Elle est prise sous la neige des pétales arrachés, sous le vent, avançant difficilement ;
son maquillage blanc, très marqué est abîmé, son visage d’abord impassible selon
les codes, grimace – encore – comme au butō. Son corps tombe selon la pesanteur
du corps dans le mouvement, sans se plier. Elle se relève, titube en un geste plein,
signifiant. Elle flotte sur la feuille de platane géante, ses cheveux en tentacules. Elle
bute sur la plage jusqu’au piano contemporain, cheveux emmêlés, salis, hagarde. Elle
est une synecdoque du Japon atteint, meurtri.

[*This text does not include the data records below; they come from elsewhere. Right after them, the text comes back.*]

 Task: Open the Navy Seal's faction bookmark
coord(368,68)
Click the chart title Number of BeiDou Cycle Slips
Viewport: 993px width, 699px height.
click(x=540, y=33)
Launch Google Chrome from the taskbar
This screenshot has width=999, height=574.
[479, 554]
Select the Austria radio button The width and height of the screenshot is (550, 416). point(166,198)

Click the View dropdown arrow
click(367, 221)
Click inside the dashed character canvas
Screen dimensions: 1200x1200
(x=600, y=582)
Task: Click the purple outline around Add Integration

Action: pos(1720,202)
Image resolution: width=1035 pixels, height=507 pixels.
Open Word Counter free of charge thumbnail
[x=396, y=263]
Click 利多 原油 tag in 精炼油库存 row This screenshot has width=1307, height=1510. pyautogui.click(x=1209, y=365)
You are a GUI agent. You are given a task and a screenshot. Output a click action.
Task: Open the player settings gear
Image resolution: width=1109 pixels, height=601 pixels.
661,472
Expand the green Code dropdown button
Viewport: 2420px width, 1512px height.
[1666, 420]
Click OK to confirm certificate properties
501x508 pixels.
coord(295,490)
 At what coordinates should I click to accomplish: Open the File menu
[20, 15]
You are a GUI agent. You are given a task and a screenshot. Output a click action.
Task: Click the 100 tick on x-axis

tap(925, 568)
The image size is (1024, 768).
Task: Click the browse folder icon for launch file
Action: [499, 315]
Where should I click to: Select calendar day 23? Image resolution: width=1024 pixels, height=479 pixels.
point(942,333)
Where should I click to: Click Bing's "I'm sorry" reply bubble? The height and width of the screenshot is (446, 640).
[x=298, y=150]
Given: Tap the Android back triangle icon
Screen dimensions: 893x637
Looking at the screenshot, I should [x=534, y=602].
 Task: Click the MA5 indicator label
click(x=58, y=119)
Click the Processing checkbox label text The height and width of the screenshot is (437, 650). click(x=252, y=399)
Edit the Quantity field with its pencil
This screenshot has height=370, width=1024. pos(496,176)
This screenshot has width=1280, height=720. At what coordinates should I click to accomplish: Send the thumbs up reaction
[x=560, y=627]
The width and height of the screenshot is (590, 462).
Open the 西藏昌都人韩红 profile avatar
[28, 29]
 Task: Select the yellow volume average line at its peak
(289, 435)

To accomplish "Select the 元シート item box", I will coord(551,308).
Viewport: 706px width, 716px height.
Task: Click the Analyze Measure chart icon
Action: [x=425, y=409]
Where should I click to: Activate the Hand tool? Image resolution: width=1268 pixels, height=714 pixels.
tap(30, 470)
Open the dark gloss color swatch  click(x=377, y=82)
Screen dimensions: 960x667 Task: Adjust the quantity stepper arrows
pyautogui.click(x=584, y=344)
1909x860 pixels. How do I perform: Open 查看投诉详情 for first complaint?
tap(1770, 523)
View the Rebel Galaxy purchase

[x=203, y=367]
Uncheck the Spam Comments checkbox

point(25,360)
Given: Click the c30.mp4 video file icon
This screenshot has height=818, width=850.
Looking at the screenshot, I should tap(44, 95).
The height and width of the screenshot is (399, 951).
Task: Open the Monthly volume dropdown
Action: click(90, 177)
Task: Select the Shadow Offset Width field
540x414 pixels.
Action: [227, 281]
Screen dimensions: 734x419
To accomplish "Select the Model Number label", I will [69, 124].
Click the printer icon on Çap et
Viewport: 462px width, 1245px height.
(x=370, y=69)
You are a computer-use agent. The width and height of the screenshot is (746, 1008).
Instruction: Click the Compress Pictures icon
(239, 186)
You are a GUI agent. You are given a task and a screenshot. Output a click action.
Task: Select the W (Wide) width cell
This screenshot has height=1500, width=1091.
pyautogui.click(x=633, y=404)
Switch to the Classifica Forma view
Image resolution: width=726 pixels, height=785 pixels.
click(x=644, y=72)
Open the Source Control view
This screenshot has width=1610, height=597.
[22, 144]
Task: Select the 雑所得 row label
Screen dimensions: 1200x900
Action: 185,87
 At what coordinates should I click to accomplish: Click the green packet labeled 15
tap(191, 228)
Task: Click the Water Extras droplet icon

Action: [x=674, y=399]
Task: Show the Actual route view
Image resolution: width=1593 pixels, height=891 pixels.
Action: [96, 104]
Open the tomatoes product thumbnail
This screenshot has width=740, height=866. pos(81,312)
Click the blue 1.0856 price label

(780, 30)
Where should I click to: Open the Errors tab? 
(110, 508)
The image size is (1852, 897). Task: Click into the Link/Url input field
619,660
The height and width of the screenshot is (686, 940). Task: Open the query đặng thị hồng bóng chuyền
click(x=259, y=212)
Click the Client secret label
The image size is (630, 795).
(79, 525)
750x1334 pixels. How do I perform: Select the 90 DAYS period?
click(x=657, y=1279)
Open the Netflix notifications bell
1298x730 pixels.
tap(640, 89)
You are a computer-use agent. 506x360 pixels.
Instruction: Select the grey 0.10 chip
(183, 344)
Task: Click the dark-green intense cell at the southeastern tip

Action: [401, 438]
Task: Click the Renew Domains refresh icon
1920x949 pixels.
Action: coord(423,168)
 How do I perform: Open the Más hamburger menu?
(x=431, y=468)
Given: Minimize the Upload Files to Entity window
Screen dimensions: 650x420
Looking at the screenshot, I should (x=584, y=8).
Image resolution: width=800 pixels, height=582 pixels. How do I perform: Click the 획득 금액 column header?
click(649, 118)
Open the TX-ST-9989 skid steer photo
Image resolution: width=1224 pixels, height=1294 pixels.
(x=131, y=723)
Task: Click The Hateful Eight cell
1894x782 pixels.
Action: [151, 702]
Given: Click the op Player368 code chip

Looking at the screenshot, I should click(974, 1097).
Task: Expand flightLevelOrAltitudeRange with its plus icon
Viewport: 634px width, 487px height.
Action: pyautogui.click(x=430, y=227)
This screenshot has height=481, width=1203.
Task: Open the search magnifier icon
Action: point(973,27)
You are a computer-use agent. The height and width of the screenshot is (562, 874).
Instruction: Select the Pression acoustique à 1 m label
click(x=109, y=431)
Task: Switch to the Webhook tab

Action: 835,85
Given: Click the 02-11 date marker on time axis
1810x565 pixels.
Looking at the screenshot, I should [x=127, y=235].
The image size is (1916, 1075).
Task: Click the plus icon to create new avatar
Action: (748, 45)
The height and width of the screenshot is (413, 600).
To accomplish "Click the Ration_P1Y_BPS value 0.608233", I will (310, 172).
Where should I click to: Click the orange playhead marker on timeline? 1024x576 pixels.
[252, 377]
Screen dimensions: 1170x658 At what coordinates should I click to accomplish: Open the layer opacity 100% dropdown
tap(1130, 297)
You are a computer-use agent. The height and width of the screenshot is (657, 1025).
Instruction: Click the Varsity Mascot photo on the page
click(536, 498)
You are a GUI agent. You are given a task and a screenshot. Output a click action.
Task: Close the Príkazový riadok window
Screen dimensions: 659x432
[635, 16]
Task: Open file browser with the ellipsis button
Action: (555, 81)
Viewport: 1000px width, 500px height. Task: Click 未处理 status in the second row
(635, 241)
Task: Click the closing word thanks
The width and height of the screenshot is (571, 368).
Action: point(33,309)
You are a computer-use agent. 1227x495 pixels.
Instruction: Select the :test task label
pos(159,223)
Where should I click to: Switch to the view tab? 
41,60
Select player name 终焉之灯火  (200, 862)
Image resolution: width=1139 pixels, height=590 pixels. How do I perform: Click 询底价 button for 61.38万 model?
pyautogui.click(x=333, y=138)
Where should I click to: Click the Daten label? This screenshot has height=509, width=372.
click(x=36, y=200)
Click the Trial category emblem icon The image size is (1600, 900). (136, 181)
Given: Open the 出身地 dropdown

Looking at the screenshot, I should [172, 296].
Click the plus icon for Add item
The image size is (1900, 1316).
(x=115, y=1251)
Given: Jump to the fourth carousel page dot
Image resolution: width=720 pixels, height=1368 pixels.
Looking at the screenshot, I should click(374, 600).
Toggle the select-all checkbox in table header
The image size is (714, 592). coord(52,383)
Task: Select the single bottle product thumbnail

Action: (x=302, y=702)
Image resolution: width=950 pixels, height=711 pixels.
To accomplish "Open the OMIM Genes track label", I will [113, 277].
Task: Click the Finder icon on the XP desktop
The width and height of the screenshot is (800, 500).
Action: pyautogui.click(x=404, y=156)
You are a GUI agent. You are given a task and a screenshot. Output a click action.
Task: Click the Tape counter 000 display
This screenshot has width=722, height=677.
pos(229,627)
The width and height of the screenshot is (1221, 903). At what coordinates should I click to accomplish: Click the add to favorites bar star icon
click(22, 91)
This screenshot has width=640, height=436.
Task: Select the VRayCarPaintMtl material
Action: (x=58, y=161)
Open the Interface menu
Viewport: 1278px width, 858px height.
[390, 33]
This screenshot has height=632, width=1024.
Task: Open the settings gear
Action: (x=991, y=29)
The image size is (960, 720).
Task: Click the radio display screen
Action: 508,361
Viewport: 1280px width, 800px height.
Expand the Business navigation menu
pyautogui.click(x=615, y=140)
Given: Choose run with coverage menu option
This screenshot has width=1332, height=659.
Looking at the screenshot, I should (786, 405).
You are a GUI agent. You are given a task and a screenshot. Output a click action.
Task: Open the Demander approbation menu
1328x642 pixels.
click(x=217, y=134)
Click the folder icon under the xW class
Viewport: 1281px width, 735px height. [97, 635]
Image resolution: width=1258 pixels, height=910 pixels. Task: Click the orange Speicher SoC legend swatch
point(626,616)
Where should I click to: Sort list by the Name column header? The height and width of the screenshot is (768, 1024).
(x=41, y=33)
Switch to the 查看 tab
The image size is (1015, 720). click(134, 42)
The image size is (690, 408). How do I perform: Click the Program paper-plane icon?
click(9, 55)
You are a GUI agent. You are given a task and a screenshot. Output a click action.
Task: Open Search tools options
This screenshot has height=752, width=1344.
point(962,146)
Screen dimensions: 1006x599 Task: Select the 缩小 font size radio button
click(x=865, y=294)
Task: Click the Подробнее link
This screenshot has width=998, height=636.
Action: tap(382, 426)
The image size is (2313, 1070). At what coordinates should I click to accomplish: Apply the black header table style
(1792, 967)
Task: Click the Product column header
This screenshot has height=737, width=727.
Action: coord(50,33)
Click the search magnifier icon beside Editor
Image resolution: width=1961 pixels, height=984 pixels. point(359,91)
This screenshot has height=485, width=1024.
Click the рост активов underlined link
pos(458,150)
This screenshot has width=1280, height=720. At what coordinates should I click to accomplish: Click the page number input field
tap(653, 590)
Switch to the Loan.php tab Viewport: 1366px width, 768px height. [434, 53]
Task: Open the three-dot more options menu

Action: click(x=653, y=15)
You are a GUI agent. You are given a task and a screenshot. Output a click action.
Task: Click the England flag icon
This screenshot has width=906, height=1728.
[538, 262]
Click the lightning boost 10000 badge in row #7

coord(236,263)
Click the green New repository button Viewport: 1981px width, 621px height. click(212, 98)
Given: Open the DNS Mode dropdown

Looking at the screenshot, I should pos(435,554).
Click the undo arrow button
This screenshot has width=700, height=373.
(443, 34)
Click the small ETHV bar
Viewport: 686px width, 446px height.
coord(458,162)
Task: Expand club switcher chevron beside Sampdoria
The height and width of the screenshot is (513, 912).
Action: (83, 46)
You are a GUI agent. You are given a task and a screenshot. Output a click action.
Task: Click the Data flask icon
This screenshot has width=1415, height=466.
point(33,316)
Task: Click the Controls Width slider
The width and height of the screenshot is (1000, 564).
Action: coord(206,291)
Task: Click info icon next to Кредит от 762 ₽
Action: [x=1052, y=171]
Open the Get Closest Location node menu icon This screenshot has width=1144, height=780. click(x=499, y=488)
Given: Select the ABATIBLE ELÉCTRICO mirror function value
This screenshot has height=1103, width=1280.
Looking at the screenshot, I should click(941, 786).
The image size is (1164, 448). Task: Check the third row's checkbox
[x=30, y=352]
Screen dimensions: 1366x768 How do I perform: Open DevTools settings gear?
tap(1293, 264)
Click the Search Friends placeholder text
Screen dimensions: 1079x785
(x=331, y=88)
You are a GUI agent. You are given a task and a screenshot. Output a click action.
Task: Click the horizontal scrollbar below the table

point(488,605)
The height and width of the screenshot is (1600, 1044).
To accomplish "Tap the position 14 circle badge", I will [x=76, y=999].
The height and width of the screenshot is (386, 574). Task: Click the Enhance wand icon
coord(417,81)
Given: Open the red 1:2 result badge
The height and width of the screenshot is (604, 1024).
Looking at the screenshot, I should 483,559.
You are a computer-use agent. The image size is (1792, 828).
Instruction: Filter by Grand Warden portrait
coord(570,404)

Il entremêle le quotidien du jeune garçon écolier, du pêcheur, à l’intense voire au
théâtral de telles figures. L’enfant avance dans les roseaux suivi en travelling ou en
mouvements internes, tout lui est promis. L’enfant en promenade en barque sur flots
bleus intenses est pris en plan zénithal, lui aussi. L’enfant prisonnier des flots, dans
le tsunami provoqué par la bombe, paraît doublé d’une aura. Son œil est vigilant, il
cligne puis se fait capteur de l’oiseau de mort. Il est la conscience vivante de ce qui a
lieu. Il en est fait le témoin, et se superpose à son visage d’enfant touché par la pluie,
celui de l’adulte qu’il est devenu, alors il a le crâne rasé des danseurs de butō. Lui
aussi est corps signifiant.

Alain Escalle invente son espace-temps où convergent ses figures emblématiques.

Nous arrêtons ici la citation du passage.